"Me?"
"I looked forward to being a help—at least not a trouble to you, Martin."
"And so you will be. Why shouldn't you?"
"Martin," I said (I knew what I was doing, but I couldn't help doing it), "wouldn't it injure you to marry me . . . being what I am now . . . in the eyes of the world, I mean?"
He looked at me for a moment as if trying to catch my meaning, and then snatched me still closer to his breast.
"Mary," he cried, "don't ask me to consider what the damnable insincerities of society may say to a case like ours. If you don't care, then neither do I. And as for the world, by the Lord God I swear that all I ask of it I am now holding in my arms."
That conquered me—poor trembling hypocrite that I was, praying with all my soul that my objections would be overcome.
In another moment I had thrown my arms about my Martin's neck and kissed and kissed him, feeling for the first time after my months and years of fiery struggle that in the eyes of God and man I had a right to do so.

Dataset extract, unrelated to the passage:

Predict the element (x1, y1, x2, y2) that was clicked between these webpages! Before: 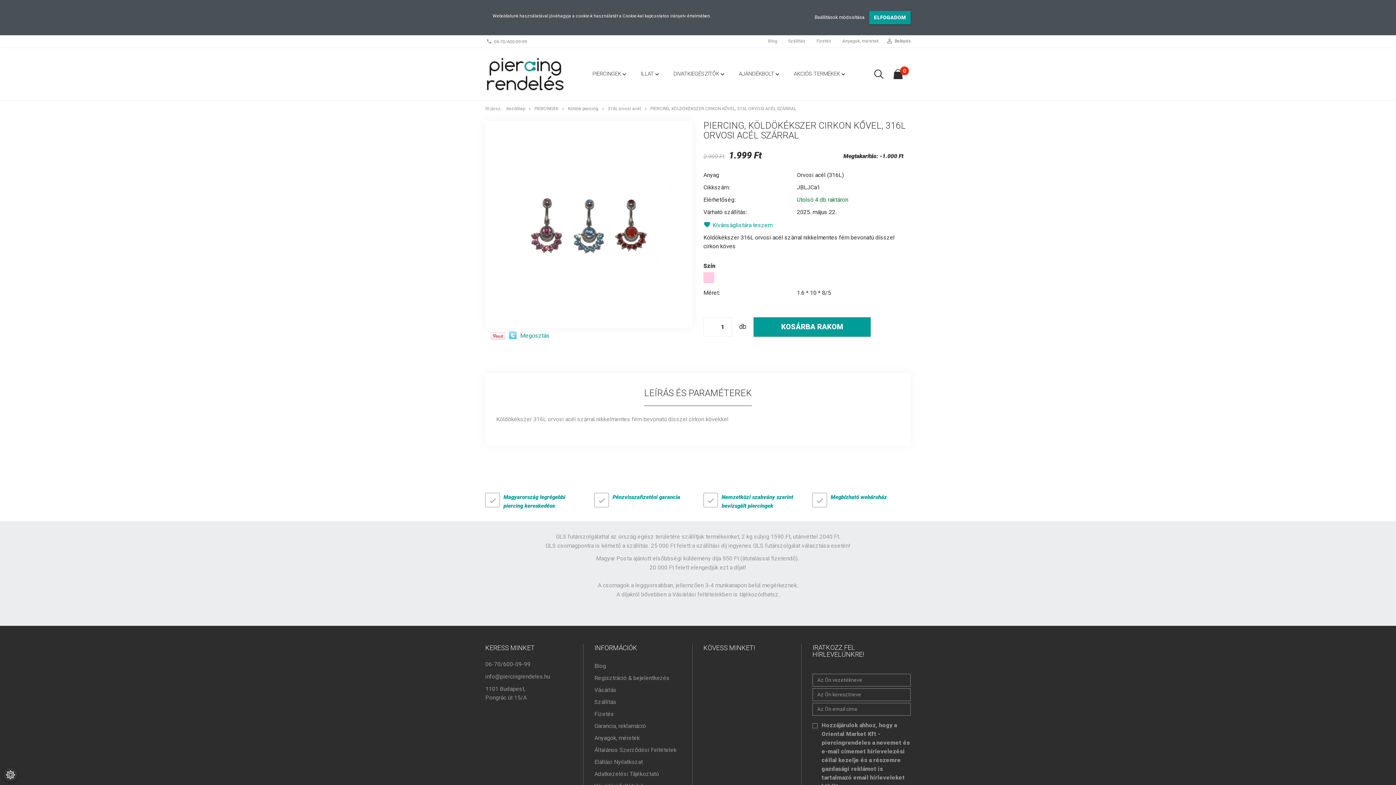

And oh dear, oh dear! When Martin had gone back to his work, what foolish rein I gave to my new-born rapture!
I picked baby up from the hearthrug and kissed her also, and then took her into the dairy to be kissed by her grandmother, who must have overheard what had passed between Martin and me, for I noticed that her voice had suddenly become livelier and at least an octave higher.